Metin, TV programlarına skeç yazarak hayatını sürdürüyor. Yazdığı senaryolardan birinin kabul edilmediği bir günde her zaman gittiği bara gidiyor ve işte orada Duygu’yla tanışıyor. O günden sonra da Duygu ve Metin için başka bir hayat başlıyor. Zaten başka olan hayatları birbirleriyle daha da başkalaşıyor. Hayatın içinden karakterler ama bizim gibi değiller. Başkalar işte…
Herkesin ağladığı ve çok etkilendiği filmleri sevmem ben. Baştan önyargılı olurum. Hatta çoğu kez film vizyona girer girmez izlemediysem(Aşk Tesadüfleri Sever’de olduğu gibi) hiç izlemem bile. Ama diyorum ya bu kez kandırdılar beni ve iyi ki de kandırmışlar.
Film başladığında alabildiğine kusur buldum her şeyde.” Ne yani siz şimdi buna farklı mı diyosunuz, üff çok etkilendim!” falan diye başladım homurdanmaya. Bir de bir sahnede olayı çözdüm ki erkenden, sıkılmaya başladım tabi sonra. Ondan önce “Kız, hayalet mi?” bile demiştim düşünün. Hayır, öyle olsaydı, sabahın 7’sinde evi terk edecektim çünkü! J Hani film devam eder, eder… Heyecanla beklersin ama aslında hepsi rüyadır. Ooldu canım… Ben de salağım burada, sabah namazına müteakip sizi izliyorum ve böyle takdir ediliyorum, oolduu…
Neyse ki rüya falan değilmiş. İzlemediyseniz, en azından bunun rahatlığıyla izleyebilirsiniz bu filmi. Parçaları birleştire birleştire, pür dikkat izleyin. Ya da hatta izlemeyin hiç. Bence direk ışığı kapatıp ağlamaya başlayın. Öyle benim gibi de yapmayın. O kadar eleştirdim herkesi, “Ne sulugözsünüz beee!”  diye, sıktım kendimi ağlamamak için. Ama iş öyle olmadı tabi. Filmin sonunda boğazıma oturan öküzle birlikte hönkür föşürt ağlıyorduk. Ya da pardon, sağ gözüm kupkuruyken sol yanım ıslandı durdu.
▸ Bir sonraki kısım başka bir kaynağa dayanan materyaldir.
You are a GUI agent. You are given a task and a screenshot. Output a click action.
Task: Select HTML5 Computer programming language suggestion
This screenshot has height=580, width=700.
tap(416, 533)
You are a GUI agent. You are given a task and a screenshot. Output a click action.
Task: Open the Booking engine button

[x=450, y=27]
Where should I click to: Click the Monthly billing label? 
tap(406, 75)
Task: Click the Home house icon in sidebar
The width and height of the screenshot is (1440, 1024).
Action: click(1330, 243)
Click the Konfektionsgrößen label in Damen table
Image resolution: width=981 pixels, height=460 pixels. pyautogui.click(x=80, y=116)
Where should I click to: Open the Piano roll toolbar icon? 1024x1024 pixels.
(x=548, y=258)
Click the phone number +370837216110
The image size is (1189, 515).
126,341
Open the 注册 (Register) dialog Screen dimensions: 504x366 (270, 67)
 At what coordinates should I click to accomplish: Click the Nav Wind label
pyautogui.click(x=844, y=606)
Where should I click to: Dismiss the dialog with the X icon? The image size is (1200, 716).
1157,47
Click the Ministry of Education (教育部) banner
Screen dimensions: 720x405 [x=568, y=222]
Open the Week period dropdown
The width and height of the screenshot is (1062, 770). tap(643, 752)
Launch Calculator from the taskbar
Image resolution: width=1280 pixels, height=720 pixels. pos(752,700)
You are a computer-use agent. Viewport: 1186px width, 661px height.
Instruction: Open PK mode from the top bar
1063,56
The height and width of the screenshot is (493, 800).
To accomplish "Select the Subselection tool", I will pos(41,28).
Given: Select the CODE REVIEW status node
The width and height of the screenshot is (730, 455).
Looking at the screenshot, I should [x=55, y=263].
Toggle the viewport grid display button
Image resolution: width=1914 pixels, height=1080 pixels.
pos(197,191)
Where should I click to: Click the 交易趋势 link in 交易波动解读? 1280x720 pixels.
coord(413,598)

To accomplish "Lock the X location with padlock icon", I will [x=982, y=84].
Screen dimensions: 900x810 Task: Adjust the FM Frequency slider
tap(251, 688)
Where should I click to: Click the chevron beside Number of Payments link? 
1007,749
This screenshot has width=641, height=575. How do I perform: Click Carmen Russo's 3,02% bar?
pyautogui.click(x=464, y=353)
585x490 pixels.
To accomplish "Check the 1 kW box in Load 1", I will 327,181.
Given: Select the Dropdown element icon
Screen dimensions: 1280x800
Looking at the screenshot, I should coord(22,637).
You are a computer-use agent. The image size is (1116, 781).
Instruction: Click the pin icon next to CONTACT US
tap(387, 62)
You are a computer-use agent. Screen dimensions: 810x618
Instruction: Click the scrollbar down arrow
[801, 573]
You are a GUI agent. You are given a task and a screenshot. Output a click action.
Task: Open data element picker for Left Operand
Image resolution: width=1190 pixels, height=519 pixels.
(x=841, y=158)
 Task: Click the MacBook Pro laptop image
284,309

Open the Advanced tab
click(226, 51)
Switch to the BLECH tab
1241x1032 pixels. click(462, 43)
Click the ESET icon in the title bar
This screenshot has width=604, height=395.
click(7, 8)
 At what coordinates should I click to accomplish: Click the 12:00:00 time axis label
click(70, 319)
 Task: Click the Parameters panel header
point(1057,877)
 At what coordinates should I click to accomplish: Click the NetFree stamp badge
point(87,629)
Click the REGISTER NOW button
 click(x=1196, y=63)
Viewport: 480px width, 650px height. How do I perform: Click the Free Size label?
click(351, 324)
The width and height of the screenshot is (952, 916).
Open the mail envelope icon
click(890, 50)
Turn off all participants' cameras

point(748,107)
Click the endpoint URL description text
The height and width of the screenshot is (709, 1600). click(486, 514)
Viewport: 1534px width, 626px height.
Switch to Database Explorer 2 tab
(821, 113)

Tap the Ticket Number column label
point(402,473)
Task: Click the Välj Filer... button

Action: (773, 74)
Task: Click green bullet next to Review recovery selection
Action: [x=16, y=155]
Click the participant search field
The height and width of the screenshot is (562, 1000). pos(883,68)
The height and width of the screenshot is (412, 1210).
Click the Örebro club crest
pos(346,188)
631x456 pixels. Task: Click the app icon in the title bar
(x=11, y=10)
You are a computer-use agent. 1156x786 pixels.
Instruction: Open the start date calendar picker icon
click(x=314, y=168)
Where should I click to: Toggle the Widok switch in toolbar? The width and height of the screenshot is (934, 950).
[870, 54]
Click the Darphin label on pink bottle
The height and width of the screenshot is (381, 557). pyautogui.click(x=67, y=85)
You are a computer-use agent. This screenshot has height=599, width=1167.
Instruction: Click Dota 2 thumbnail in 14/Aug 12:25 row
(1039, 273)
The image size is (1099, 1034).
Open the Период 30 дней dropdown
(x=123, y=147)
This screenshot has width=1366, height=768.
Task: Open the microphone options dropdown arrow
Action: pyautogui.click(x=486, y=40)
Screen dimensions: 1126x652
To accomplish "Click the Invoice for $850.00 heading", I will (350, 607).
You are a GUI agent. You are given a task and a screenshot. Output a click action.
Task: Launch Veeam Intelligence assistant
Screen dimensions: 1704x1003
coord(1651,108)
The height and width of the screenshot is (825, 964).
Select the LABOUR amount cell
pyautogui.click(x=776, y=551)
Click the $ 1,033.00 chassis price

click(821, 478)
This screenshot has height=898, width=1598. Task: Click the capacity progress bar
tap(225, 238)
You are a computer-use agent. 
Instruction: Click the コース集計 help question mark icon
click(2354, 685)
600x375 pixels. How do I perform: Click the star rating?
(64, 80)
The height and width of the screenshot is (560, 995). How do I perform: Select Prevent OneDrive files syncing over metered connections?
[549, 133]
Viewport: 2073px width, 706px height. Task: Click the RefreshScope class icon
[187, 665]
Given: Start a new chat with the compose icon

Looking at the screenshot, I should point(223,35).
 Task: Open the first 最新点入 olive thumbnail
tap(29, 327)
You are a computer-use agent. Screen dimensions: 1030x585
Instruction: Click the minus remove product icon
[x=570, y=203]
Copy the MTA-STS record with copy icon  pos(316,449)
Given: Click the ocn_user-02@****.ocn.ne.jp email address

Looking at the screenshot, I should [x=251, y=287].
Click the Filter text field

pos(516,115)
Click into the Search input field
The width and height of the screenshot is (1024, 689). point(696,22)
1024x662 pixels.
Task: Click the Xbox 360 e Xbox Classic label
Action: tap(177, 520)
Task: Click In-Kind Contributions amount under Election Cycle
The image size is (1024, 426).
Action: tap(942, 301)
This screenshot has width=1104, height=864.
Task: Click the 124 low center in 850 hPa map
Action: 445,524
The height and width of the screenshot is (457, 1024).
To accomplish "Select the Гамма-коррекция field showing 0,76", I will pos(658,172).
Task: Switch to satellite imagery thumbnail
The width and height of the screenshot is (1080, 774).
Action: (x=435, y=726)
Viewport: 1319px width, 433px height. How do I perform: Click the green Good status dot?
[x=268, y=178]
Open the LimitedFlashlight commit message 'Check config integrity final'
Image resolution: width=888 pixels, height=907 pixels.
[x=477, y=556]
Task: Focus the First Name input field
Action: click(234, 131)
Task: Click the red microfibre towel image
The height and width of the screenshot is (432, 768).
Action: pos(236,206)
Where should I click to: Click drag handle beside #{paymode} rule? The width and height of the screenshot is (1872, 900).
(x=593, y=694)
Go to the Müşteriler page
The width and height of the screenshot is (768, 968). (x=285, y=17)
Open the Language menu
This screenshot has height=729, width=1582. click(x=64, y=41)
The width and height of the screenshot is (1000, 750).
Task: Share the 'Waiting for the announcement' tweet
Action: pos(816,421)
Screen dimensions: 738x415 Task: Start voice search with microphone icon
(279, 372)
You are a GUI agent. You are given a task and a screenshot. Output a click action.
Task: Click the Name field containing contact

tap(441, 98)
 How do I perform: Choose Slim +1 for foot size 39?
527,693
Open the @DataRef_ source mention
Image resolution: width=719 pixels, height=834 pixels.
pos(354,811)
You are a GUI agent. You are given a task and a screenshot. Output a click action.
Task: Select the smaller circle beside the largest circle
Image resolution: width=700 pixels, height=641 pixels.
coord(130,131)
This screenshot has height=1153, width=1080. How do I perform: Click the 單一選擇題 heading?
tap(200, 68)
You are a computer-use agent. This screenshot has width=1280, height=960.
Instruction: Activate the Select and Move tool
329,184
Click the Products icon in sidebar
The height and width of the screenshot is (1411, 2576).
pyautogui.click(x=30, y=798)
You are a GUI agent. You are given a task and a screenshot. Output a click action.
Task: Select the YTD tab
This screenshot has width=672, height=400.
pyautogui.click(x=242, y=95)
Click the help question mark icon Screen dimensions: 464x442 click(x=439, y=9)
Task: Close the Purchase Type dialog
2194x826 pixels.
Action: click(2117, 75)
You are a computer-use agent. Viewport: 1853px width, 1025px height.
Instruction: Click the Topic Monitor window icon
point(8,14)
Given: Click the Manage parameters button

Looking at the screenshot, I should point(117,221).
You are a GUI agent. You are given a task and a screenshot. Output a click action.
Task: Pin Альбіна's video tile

Nedeni hala araştırılıyor J



Hayat ne çok hikaye saklıyor içinde. Hatta insanlar bilmediğimiz neleri saklıyor içinde… Biz herkese herhangi biri gibi davranıyoruz. Oysa bir kişide herkes saklı. Herkeste de biri. İşte onlar da saklandıkları yerlerden aşk için çıktılar.
Dokunmadan aşk olur muydu peki? Neydi bize anlatılmak istenen? Asıl cellât önyargılarımız mıydı, zincirlerimiz mi, karşıdakinin bedenini ele geçirme isteği mi? Sahi neydi aşk? Dokunmak mı, dokunamamak mı? Ya da hangisi daha etkileyiciydi? Ben bunun cevabını henüz veremiyorum ama bu filmin sonunun bana oldukça dokunduğundan eminim. Zaten başlarda homurdanmamda pek de haksız değildim ama sonraları repliklerle öyle güzel toplamışlar ki gidişatı, o evdeki mumların yanına bir mum da ben yaktım içimden. Derin ve samimi yazılan replikler, hayatın içinde pek kurulabilecek cümleler olmasa da, insanı alıp götürüyor ve tabi son sahnelerin çarpıcılığı da, filme güzel dememin esaslı nedenleri…
Ah Duygu, vah Duygu neler dedin, neler ettin bana sabahın kör saatinde! Ne demekti o, “Canlı olan hiçbir şeyi sevme hakkını vermediler. Ben de incir reçelini sevdim. O, sendin sevgilim”
Ya buna ne demeli:
"Ben, insanları arabanın camına vuran yağmur damlalarına benzetiyorum. Bazen bir damla aşağı doğru kayarken, başka bir damlaya karışıp güçlenerek daha hızlı ilerler. Ben de sana karıştım aşkım. İnsanlar acımasız, savurgan… Hiçbir şeyin sonu gelmeyecekmiş gibi davranıyorlar. Bir gün şoförün camı açabileceğini hiç düşünmüyorlar..!"
Bence şimdi ne yapalım biliyor musunuz?
Hayatımızda incir reçeli etkisi yaratan şeylere bakalım…
Başkalarına karışarak güçlendiğimiz bu hayatta, şoförün camı açması halinde neleri kaybetmekten korktuğumuza bakalım.
Durun durun, yoksa siz başka bir yağmur damlasına hiç karışmadınız mı?
Ben karıştım ve daha nice damlaya da karışa karışa yoluma devam ediyorum.
Her damla başka bir hayat demek ve her damlaya dokunamasak bile onları hissetmek gerek.
Dokunabilmek ayrıcalıktır biliyorum
Ama dokunmamak da öyle…

Yine sağ gözüm kurudu benim, sol gözüm ıslak. İlla elin değmesi gerekmez ki bedene. Düşünceyle de dokunur insan, konuşarak da dokunur.
İşte replikleri, konusu ve müziğiyle bana bir hayli dokunan İncir Reçeli, benim için bu yılın en dokunulmaz aşk filmi olmaya hak kazandı bile.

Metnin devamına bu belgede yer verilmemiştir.